» Short problem
Output the full passage on Julius Blank below word for word.

» Text provided
%%
Fairchild’s founders came to be branded in the lore of Silicon Valley as the “Traitorous Eight.’’ How that happened remains something of a mystery. But the epithet, wherever it came from, was attached to their names in almost every news account of the company’s success for years afterward. In an interview with The San Jose Mercury News this year, Mr. Blank said they had never betrayed Shockley. But, he added, “Once it got into print, it’s hard to erase.’’

Julius Blank was born in Manhattan, the youngest of three children of Charles and Gussie Blank, Jewish immigrants from Russia and Austria, respectively. They lived on the Lower East Side. Mr. Blank graduated from Erasmus Hall High School and served in the US Army in World War II. He graduated from City College with a bachelor’s degree in mechanical engineering in 1950.

In 1952, he joined the engineering group at AT&T’s Western Electric plant in Kearney, N.J., where he helped develop machinery for making the first circuitry used by callers to dial long distance without an operator. He met Kleiner at the plant in Kearney. The two left together in 1956 for Shockley’s lab.

Mr. Blank leaves two sons, Jeffrey and David, and two grandsons. His wife, Ethel, died in 2008.
%%
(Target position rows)
%%
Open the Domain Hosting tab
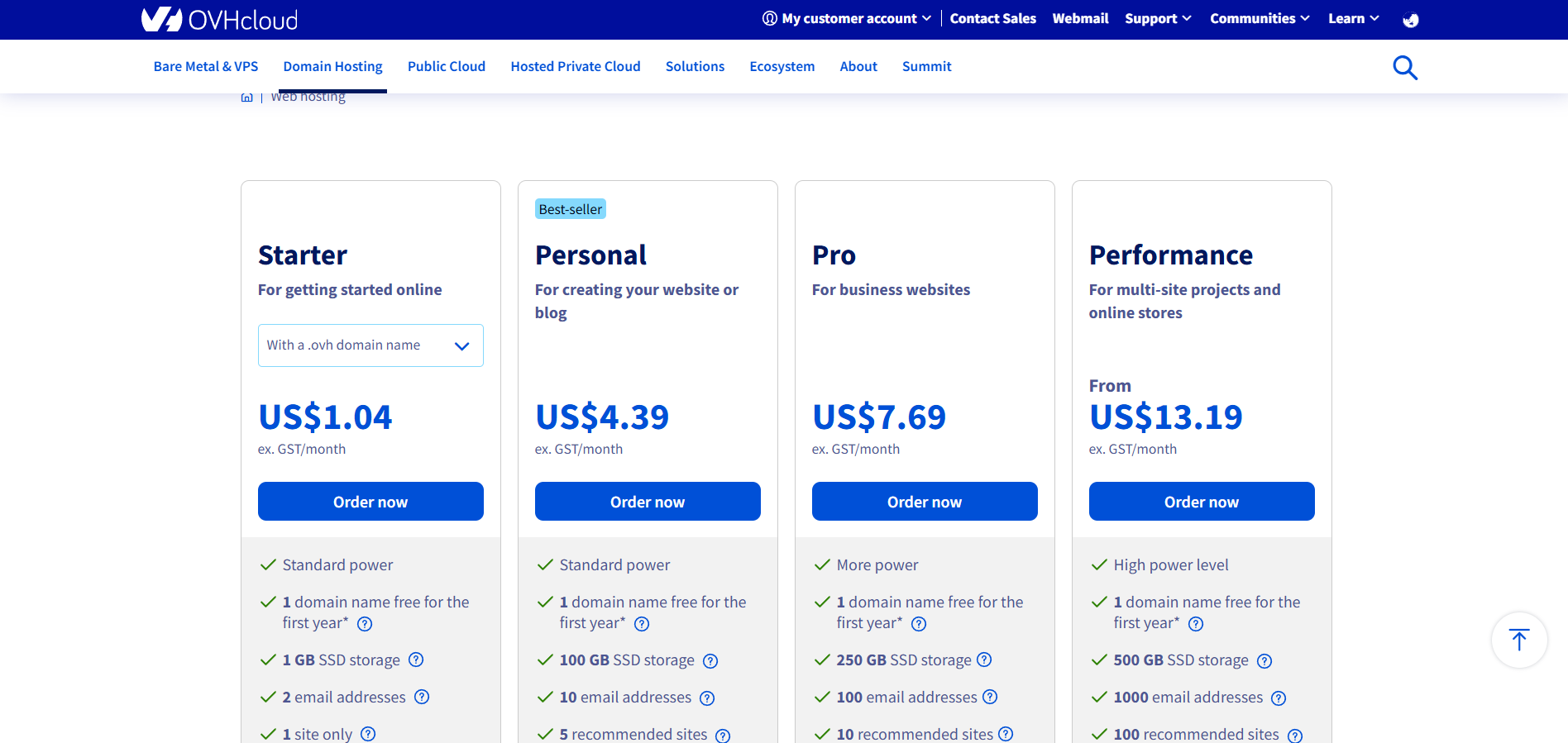Screen dimensions: 1568x743 coord(332,66)
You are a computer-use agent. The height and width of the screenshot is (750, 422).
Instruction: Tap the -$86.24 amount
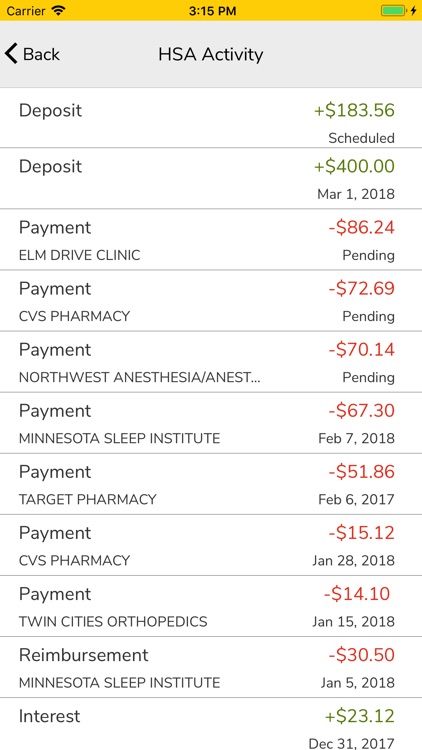[x=362, y=228]
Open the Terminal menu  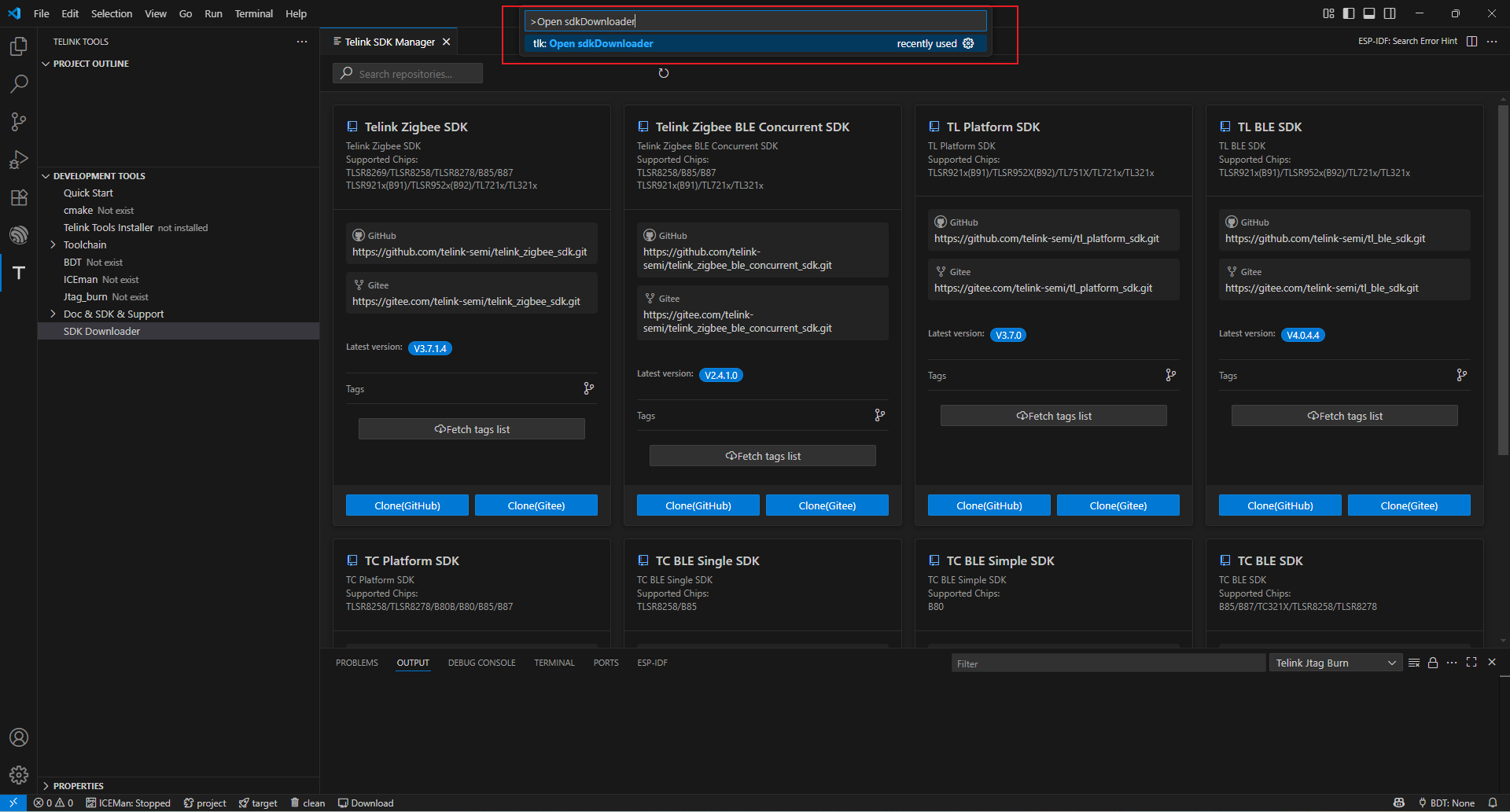click(253, 13)
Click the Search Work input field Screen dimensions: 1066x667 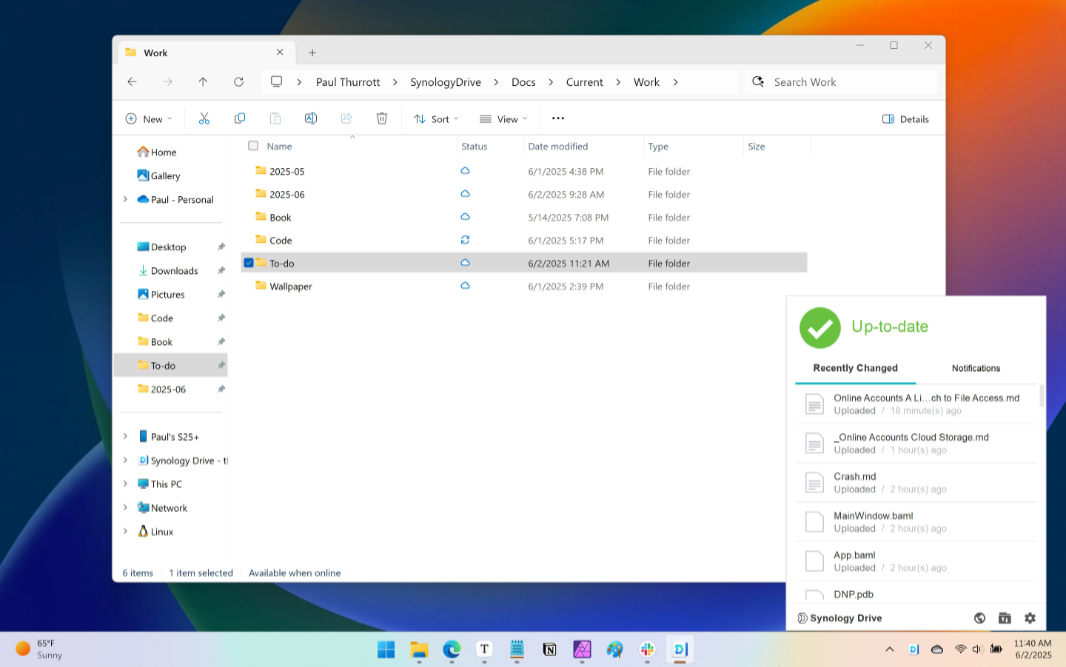(845, 82)
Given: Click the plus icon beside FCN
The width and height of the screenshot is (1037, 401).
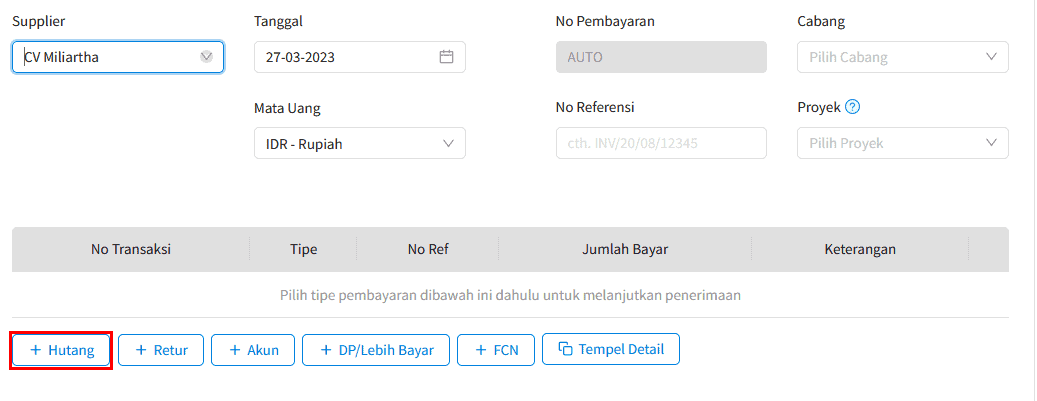Looking at the screenshot, I should click(481, 350).
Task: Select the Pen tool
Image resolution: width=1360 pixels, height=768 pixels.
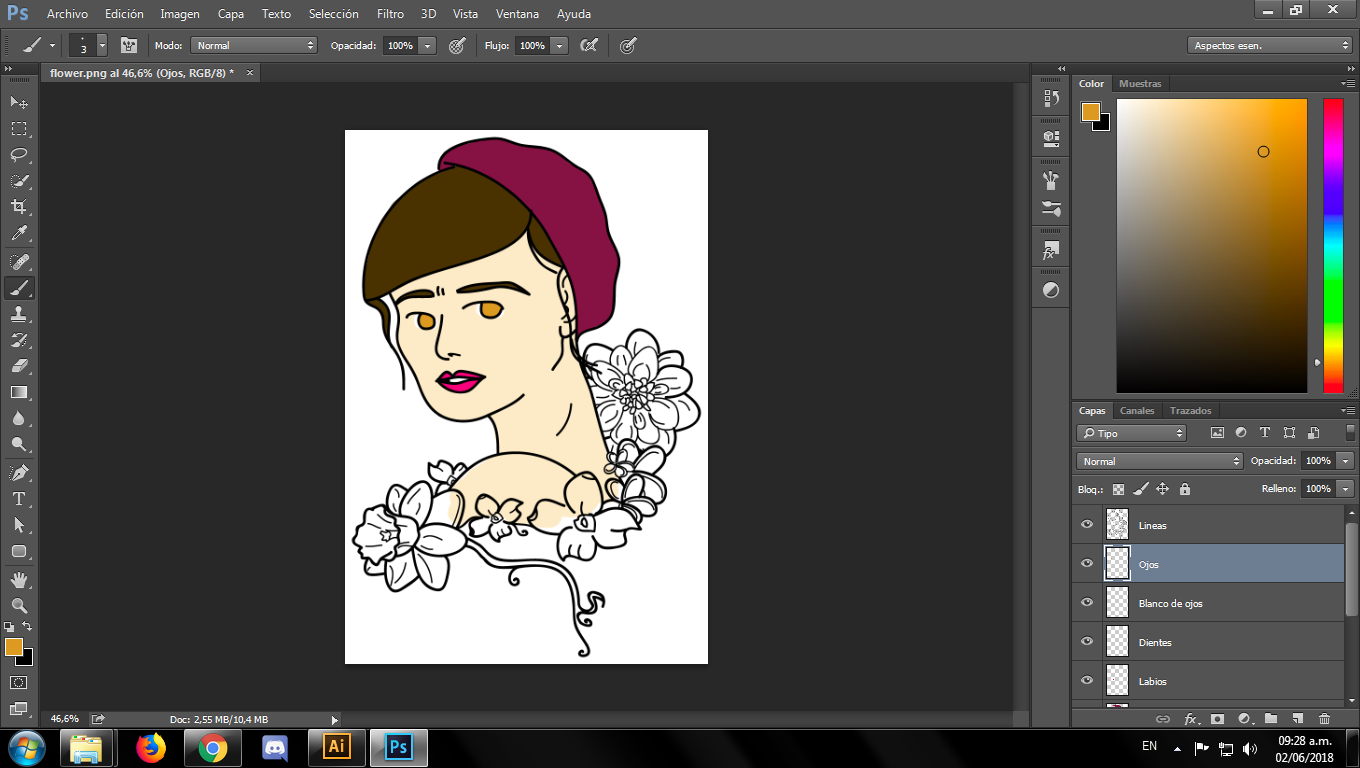Action: pyautogui.click(x=19, y=472)
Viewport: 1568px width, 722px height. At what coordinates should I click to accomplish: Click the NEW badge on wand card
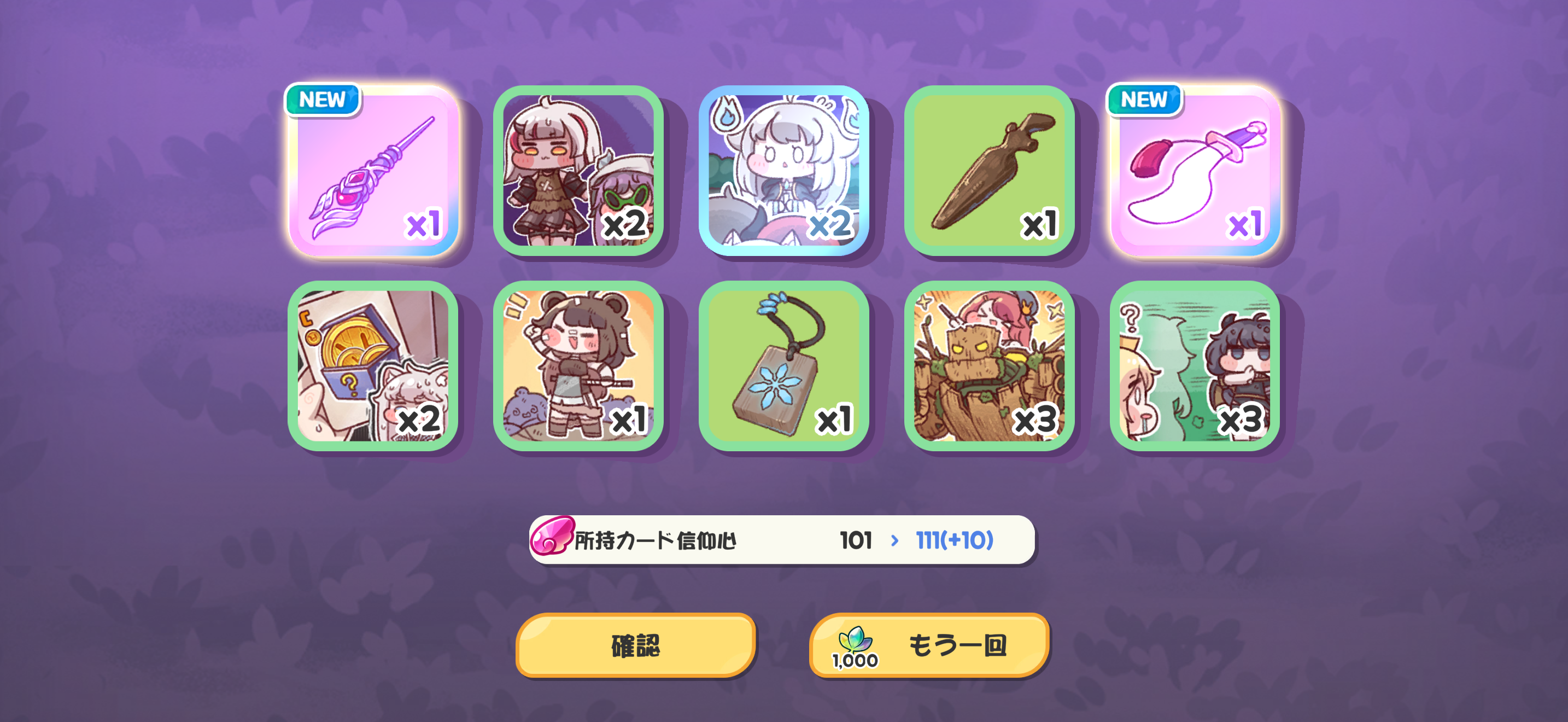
%%
» Written reply
Fairchild’s founders came to be branded in the lore of Silicon Valley as the “Traitorous Eight.’’ How that happened remains something of a mystery. But the epithet, wherever it came from, was attached to their names in almost every news account of the company’s success for years afterward. In an interview with The San Jose Mercury News this year, Mr. Blank said they had never betrayed Shockley. But, he added, “Once it got into print, it’s hard to erase.’’

Julius Blank was born in Manhattan, the youngest of three children of Charles and Gussie Blank, Jewish immigrants from Russia and Austria, respectively. They lived on the Lower East Side. Mr. Blank graduated from Erasmus Hall High School and served in the US Army in World War II. He graduated from City College with a bachelor’s degree in mechanical engineering in 1950.

In 1952, he joined the engineering group at AT&T’s Western Electric plant in Kearney, N.J., where he helped develop machinery for making the first circuitry used by callers to dial long distance without an operator. He met Kleiner at the plant in Kearney. The two left together in 1956 for Shockley’s lab.

Mr. Blank leaves two sons, Jeffrey and David, and two grandsons. His wife, Ethel, died in 2008.